[EXERCISE DETAILS]: Copy, word for word, the line containing "You are a computer-use" and each line that follows it in the entries below; pictures do not belong in the copy.

[DATA FOR THE TASK]:
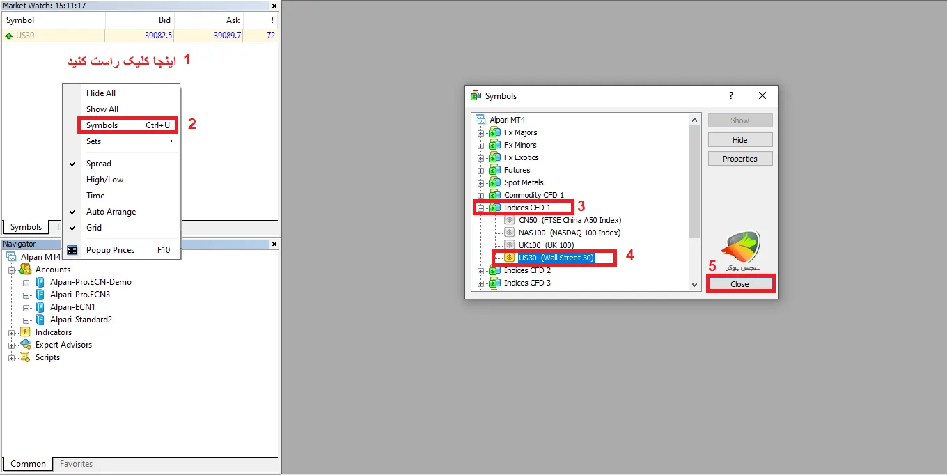The image size is (947, 475).
Task: Click the NAS100 dollar symbol icon
Action: coord(509,233)
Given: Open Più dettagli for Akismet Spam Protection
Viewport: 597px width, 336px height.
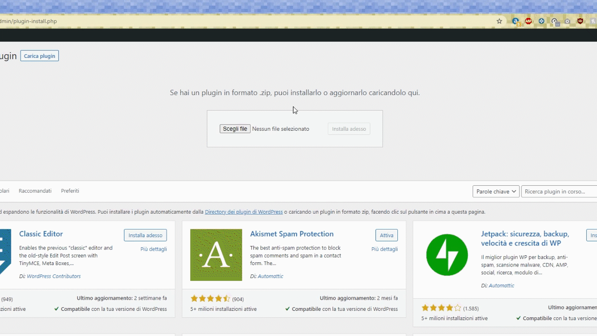Looking at the screenshot, I should pyautogui.click(x=384, y=249).
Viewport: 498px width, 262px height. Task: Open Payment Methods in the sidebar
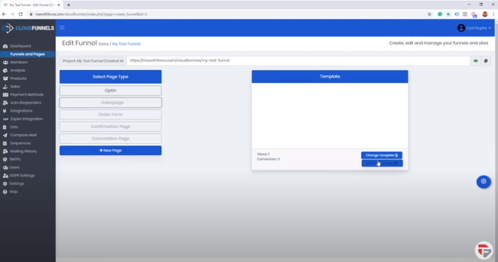(x=26, y=94)
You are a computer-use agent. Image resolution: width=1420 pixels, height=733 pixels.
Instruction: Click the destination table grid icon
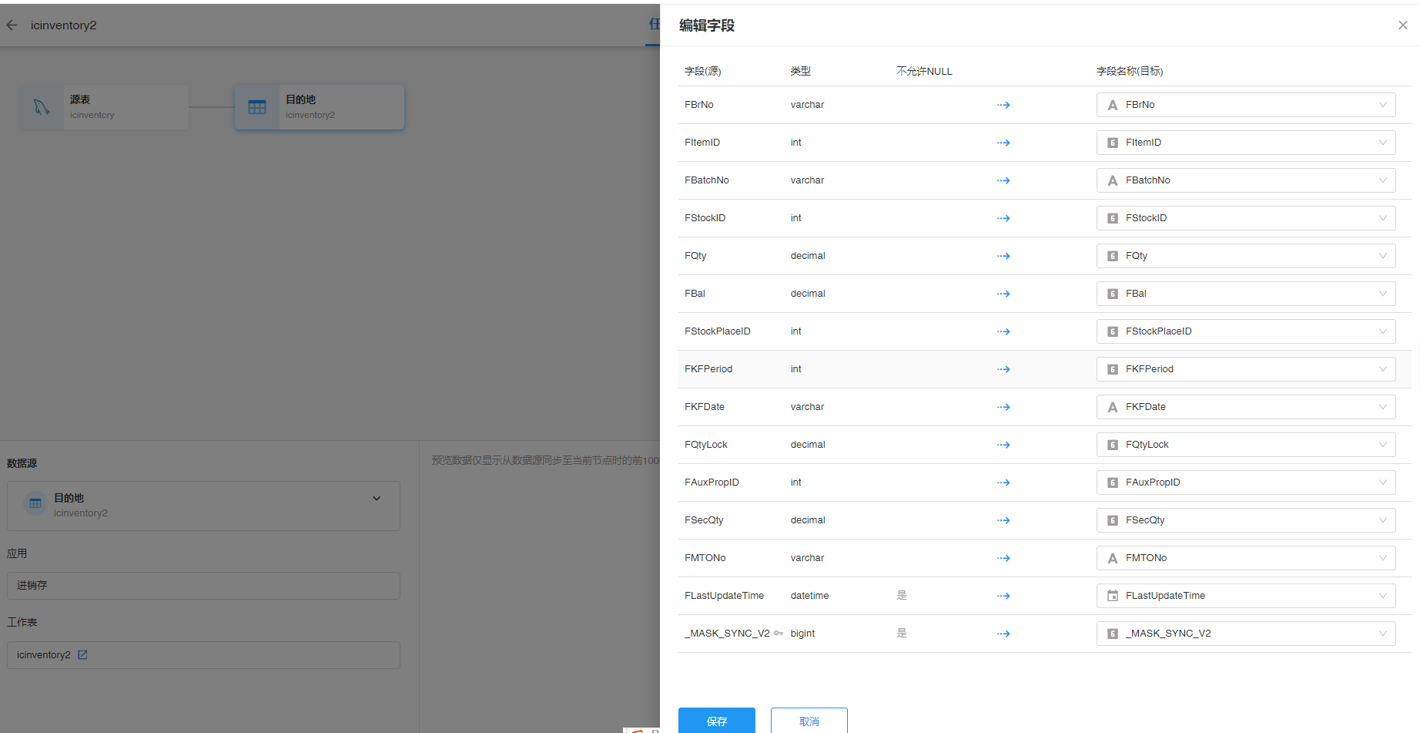257,107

[OUTPUT OF THE TASK]:
You are a computer-use agent. Image resolution: width=1420 pixels, height=733 pixels.
Instruction: Click the destination table grid icon
257,107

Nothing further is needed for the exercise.